▸ **Description of the task**
Copy each line of the records that holds the string "sidebar".

----

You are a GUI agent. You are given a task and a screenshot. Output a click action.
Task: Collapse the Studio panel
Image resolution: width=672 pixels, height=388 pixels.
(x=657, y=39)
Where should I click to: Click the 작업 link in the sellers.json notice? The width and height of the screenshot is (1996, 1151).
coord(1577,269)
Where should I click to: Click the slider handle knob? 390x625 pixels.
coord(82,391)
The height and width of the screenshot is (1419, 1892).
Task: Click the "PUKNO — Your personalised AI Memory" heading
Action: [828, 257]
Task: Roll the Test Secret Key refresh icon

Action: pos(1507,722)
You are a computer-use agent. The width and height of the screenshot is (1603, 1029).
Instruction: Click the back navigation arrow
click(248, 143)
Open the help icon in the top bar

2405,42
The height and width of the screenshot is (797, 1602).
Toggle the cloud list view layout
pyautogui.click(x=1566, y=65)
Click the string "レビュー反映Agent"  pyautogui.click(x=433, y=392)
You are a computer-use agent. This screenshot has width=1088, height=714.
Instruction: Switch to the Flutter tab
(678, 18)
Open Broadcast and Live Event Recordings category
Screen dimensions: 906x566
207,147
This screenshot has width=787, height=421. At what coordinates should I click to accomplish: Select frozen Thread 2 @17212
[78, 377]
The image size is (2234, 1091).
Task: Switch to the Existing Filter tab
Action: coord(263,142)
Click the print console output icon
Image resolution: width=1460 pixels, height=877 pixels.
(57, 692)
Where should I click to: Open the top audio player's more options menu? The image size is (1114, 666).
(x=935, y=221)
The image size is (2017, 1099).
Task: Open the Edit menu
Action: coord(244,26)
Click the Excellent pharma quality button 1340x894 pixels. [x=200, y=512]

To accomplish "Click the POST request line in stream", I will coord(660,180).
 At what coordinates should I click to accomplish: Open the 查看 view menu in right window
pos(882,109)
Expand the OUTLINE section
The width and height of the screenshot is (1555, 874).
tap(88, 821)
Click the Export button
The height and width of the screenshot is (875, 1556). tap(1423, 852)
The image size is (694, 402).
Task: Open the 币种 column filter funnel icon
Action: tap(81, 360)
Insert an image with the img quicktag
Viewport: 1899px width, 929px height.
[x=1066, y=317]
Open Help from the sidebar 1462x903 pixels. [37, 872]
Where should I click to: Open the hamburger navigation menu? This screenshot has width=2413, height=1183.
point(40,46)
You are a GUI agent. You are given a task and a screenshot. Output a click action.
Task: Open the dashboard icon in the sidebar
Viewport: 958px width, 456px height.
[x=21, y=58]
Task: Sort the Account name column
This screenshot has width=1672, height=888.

----

▸ **Result of this task**
Open Help from the sidebar 1462x903 pixels. [37, 872]
Task: Open the dashboard icon in the sidebar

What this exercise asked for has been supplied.